EGSU, United Kingdom

Airborne_Again wrote:

Is this tax supposed to be applied only to General Aviation? It would totally kill any CAT if applied there, e.g. for a 500 km flight, the tax would be more than €1000/pax. Or is the “coefficient” lower for CAT?

Bizjets already pay for CO2 emissions in the EU. For example, if a flight from Poznan to Faro used 2 tons of fuel, it was 6,3 tons of CO2. I had to buy 6,3 credits in the market at 70 EUR each (2022). The data on emissions was gathered by Eurocontrol. Here’s a small piece of the full year table.

Separate credits had to be bought for UK and CH emissions. NCC flights were charged same as CAT.

I am not sure what is the threshold to fall under this scheme. 2 tons? 5,7 tons? I also don’t understand how Portugal can charge for the same emissions if there already is a scheme in place.

LPFR, Poland

loco wrote:

Bizjets already pay for CO2 emissions in the EU

Very interesting. Here is a document:
https://www.dehst.de/SharedDocs/downloads/EN/publications/Factsheet_Aviation.pdf?__blob=publicationFile&v=6

“Principally, all flights taking off or landing in the European Economic Area (EEA) are covered. Exceptions exist for certain aircraft (less than 5,700 kg maxi-mum take-off weight), certain types of flights (e. g. rescue and research flights) and for operators with low total annual emissions (less than 10,000 tonnes of CO2 for commercial aircraft operators and less than 1,000 tonnes of CO2 for non-commercial aircraft operators).”

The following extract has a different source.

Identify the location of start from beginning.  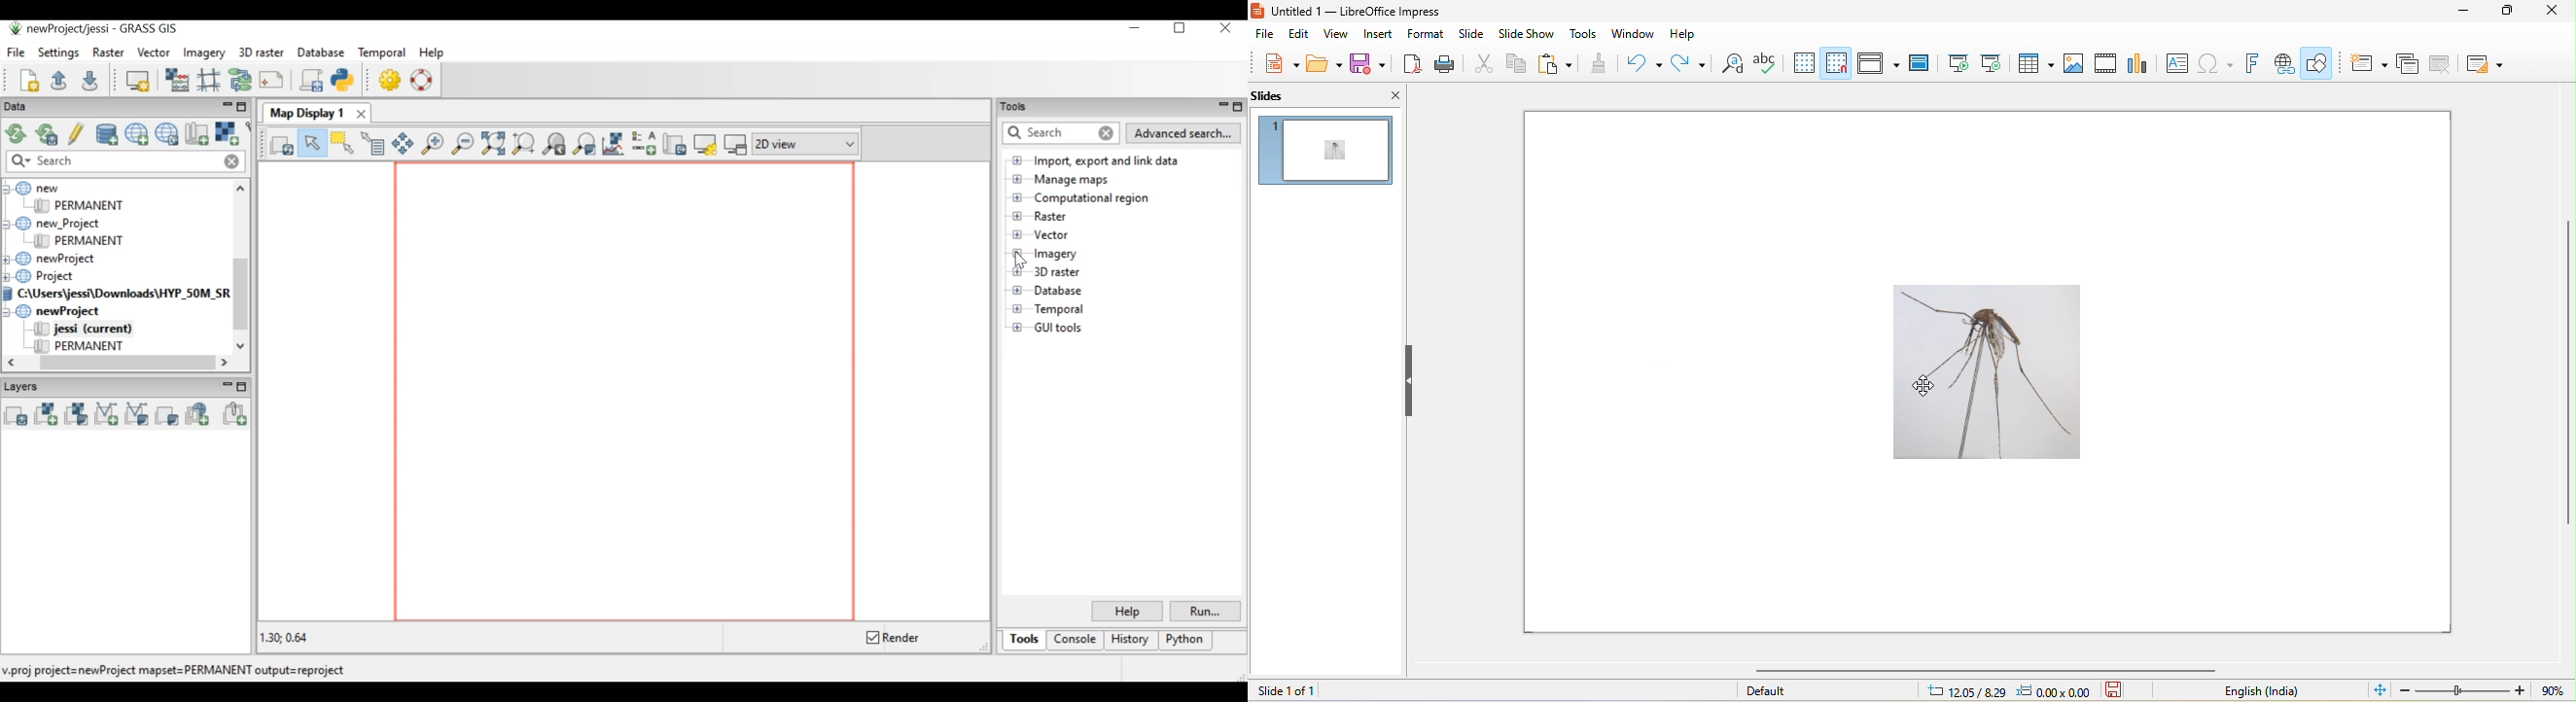
(1958, 63).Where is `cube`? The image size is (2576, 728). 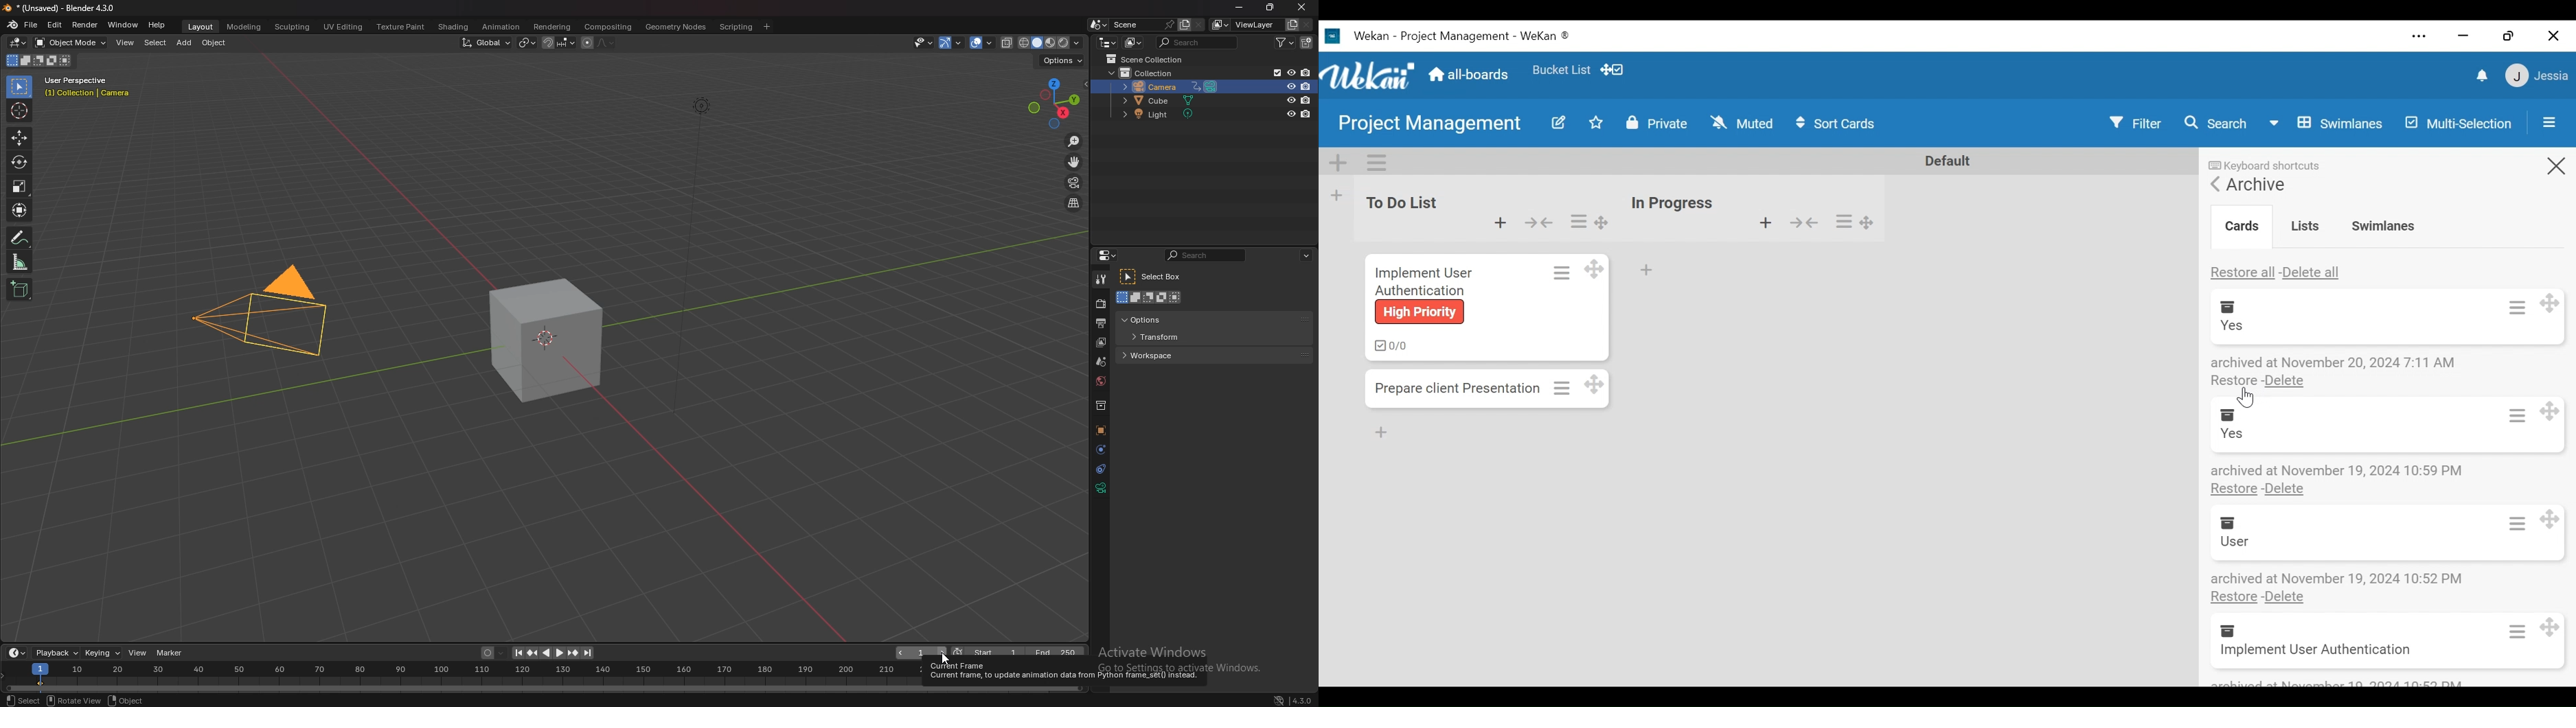
cube is located at coordinates (1161, 101).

So I assume you did operate the Lear in an AOC which had more than 1 aircraft and thus combined emissions over 10.000t per year. Putting it into a separate AOC would probably have solved that issue at the cost of other problems ;-)

www.ing-golze.de
EDAZ

How do they know how much fuel you burnt ?

It seems crazy, police-state stuff. Next it will be your Robin, your car or your food.

LFOU, France

Jujupilote wrote:

How do they know how much fuel you burnt ?

On a large turbine aircraft I think you have a rather good estimate on the consumption per flight hour. After all this is not down to the last liter. I think the airline industry can still be very happy with this deal. The cost per liter is still way lower than what we private operators pay in nearly all European countries with taxes and similar carbon offsets included in the fuel prices we pay.

www.ing-golze.de
EDAZ

Jujupilote wrote:

your car

That has already been implemented. I don’t know about France but in Croatia we pay for CO2 emissions when registering car every year. There’s a calculation based on engine power which results with yearly fee you have to pay.